Das Leben erscheint uns oft wie eine solide Realität – greifbar, bedeutungsvoll und manchmal überwältigend. Unsere Probleme scheinen massiv, unüberwindbar, und unsere Gefühle halten uns gefangen in einem Netz von Sorgen, Hoffnungen und Ängsten. Wir kämpfen, versuchen zu kontrollieren, festzuhalten oder loszulassen, weil wir glauben, dass wir das Leben irgendwie meistern oder ihm entkommen müssen. Doch was, wenn all das, was wir Leben nennen, nur ein Traum ist? Ein Traum, aus dem wir eines Tages erwachen werden?

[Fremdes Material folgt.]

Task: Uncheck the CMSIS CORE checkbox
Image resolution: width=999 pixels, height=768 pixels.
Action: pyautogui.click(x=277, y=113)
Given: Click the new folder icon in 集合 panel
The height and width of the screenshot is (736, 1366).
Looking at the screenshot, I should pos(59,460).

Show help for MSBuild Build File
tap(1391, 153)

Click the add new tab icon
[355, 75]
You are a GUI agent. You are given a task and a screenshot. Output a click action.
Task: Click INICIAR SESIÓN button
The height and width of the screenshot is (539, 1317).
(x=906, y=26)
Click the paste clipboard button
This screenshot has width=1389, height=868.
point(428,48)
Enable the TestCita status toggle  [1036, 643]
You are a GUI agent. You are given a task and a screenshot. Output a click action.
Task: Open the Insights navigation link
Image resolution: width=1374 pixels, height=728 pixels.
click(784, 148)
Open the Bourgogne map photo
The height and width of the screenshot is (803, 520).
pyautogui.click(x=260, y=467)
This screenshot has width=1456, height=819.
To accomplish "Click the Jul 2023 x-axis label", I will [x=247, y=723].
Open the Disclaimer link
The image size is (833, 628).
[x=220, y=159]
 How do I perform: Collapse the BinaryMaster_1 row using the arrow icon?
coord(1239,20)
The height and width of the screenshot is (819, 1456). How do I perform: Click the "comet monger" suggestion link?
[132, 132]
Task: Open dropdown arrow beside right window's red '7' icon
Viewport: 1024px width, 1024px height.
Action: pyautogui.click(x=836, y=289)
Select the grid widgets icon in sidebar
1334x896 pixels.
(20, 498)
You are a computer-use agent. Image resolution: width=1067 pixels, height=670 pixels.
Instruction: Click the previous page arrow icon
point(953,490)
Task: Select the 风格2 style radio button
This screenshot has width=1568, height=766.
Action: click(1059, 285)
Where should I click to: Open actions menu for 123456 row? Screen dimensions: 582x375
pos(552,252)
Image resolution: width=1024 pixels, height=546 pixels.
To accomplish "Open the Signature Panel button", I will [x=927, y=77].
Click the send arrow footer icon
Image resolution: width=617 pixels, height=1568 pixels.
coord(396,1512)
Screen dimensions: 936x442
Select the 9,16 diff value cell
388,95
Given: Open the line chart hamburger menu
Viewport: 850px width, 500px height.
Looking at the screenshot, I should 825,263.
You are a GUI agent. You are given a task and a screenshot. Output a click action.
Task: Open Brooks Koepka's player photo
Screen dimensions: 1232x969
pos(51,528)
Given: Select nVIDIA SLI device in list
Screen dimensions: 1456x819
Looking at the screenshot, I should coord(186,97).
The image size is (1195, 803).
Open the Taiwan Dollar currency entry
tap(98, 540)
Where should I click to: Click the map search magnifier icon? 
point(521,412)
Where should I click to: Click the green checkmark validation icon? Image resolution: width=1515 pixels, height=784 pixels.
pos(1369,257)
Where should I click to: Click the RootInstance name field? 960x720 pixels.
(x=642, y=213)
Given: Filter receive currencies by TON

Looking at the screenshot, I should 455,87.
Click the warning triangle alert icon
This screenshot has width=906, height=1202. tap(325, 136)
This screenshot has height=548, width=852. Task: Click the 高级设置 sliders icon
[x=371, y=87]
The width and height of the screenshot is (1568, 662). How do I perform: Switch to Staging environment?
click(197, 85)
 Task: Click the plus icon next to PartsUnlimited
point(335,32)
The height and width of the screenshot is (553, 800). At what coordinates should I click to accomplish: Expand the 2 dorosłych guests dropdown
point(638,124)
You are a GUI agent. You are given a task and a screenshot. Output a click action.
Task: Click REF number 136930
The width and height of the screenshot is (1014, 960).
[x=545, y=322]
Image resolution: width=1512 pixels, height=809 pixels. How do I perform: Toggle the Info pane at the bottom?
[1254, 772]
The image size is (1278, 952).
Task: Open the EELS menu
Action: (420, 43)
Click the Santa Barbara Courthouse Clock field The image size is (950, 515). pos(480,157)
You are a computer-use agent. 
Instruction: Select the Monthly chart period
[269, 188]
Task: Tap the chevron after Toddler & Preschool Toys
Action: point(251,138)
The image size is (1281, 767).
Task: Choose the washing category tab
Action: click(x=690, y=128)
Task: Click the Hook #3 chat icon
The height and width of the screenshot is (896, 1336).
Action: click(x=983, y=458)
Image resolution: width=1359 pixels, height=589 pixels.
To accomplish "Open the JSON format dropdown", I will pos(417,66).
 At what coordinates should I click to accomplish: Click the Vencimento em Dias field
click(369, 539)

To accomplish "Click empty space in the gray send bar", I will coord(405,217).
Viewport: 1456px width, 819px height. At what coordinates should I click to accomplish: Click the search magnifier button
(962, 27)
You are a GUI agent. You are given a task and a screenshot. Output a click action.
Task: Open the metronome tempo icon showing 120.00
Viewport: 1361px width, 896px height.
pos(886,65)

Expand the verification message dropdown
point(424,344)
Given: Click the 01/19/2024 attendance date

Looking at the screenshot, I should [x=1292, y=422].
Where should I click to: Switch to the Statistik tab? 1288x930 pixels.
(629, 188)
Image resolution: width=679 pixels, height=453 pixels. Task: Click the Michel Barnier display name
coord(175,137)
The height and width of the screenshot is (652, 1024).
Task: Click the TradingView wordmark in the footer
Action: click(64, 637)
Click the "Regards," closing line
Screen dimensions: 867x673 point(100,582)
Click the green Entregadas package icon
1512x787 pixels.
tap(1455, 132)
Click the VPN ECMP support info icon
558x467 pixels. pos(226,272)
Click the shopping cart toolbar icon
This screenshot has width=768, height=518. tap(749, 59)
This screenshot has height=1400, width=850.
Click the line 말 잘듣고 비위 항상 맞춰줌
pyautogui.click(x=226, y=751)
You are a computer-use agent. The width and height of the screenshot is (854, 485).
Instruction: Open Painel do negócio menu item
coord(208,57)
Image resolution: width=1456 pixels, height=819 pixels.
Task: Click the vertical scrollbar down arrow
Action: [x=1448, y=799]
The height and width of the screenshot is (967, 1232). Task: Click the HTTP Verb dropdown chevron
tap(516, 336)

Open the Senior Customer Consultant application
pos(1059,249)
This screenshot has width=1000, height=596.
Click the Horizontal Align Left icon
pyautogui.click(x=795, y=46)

Wenn wir sterben, könnte es sein, dass wir das Leben plötzlich aus einer völlig neuen Klarheit heraus erkennen – ähnlich wie beim Aufwachen aus einem nächtlichen Traum. In diesem Moment, so scheint es mir, erkennen wir, dass all das, was wir für so wichtig hielten, nicht mehr dieselbe Bedeutung hat. Wir realisieren, dass das Leben ein ständiges Kommen und Gehen von Eindrücken, Zuständen und Erfahrungen war, die letztlich alle vorübergegangen sind. Und in diesem Erwachen wird deutlich: Es gibt nichts zu bedauern, nichts festzuhalten. Alles war immer nur ein Ausdruck von Bewusstsein, das sich selbst erfahren hat.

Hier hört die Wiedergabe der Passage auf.